In a speech marked by allusions to the 30th anniversary of the General Peace Agreement, which was on 4 October, the head of the largest opposition parliamentary party accused the governing Frelimo party of continuing to endanger political and social stability through its alleged intolerance, exclusion, partisanship of the state, electoral fraud and violation of fundamental rights and freedoms.
“In the real Mozambique, to be of the opposition is to sign your own sentence of exclusion and death,” charged Viana Magalhaes. “Whoever dares to be of the opposition has to accept being discriminated against and being deprived of their citizenship.”
The refusal to allow non-Frelimo members to enjoy economic and social rights, Magalhães argued, stokes discontent and puts young people in a situation of propensity to armed violence.
He pointed to the recruitment of young people by extremist groups in the province of Cabo Delgado, in northern Mozambique, as a result of such marginalisation.
The Renamo official accused Frelimo of manipulating electoral bodies to commit fraud in order to hold onto power and block political alternation.
The current controversy over the choice of a new director for the Technical Secretariat for Electoral Administration (STAE), Magalhães said, is an example of electoral bodies being shackled by Frelimo.
“Hatching electoral fraud” should be considered as something that is “an enemy of peace,” he said.
Magalhães also argued that the fight against armed groups in northern Mozambique should not only be carried on through military means, since it was necessary to tackle the social and economic causes behind the adherence of young people to armed groups.
For his part, the leader of the MDM in parliament, Lutero Simango, agreed that social, economic and political exclusion constituted a threat to peace.
“It is a mistake to think that peace is only the silencing of guns,” he said. “Peace presupposes well-being, the sharing of national wealth and a more inclusive and participatory democracy.”
The primacy of party affiliation in access to economic and professional opportunities in the state and in the private sector makes national reconciliation a mirage, he said.
Simango, too, addressed the issue of the violence in northern Mozambique, also advocating that more than a military solution was needed, because alone it can only be ineffective.
“Conflicts of a cyclical military nature should be solved from the root and with knowledge of the causes and motivations,” he said. “Military solutions to domestic problems, ignoring their causes and motivations, is simply ‘covering the sun with a sieve’.”
The debate in parliament continues on Friday, with a debate on the Single Salary Table (TSU) – an instrument with which the Government intends to harmonise the criteria for calculating salaries in the civil service and correct imbalances in the sector’s remuneration structure.
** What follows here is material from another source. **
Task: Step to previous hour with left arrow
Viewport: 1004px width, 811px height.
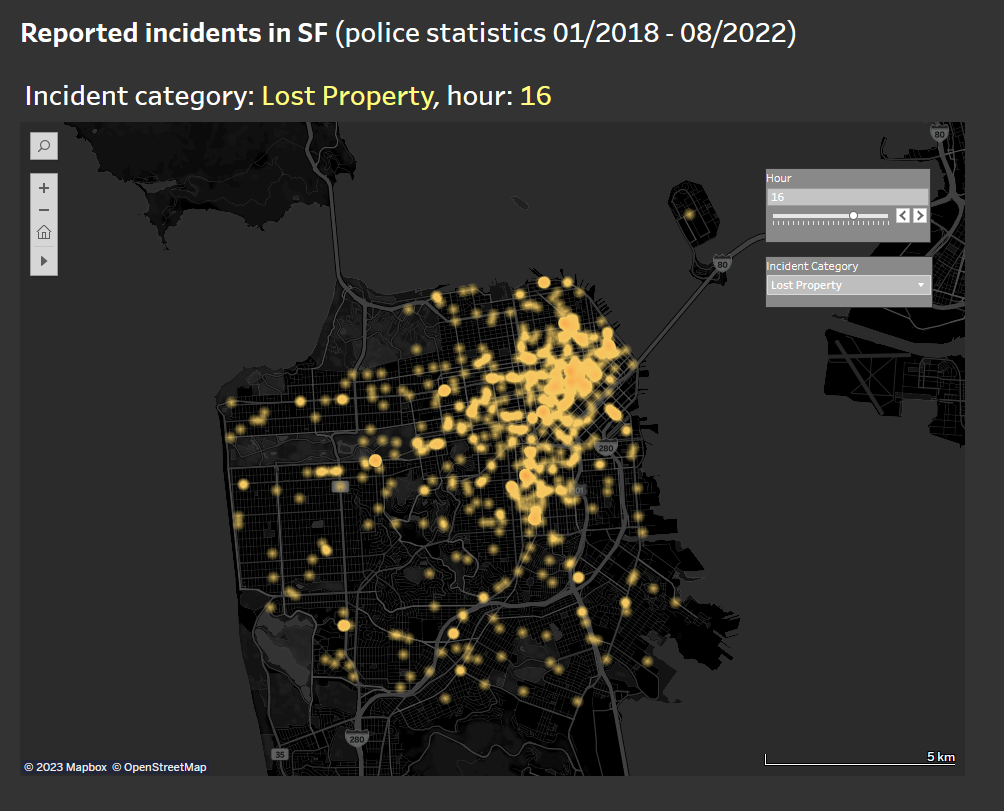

Parliament’s agenda also includes, between now and December, a debate on the draft media and broadcasting law, revision of the law on the legal regime of foreign citizens in Mozambique, debate on the foreign exchange law, and legislation to establish legal rules for bank accounts. The president’s address on the state of the nation, information from the Ombudsman, sessions in which questions are to be put to the government, and the debate of the Economic and Social Plan and the 2023 State Budget are also scheduled.
Mozambique’s parliament is dominated by Frelimo, with 184 of the 250 seats – a majority of more than two-thirds that enables it to take steps such as amending the constitution.
Renamo has 60 seats and the MDM six.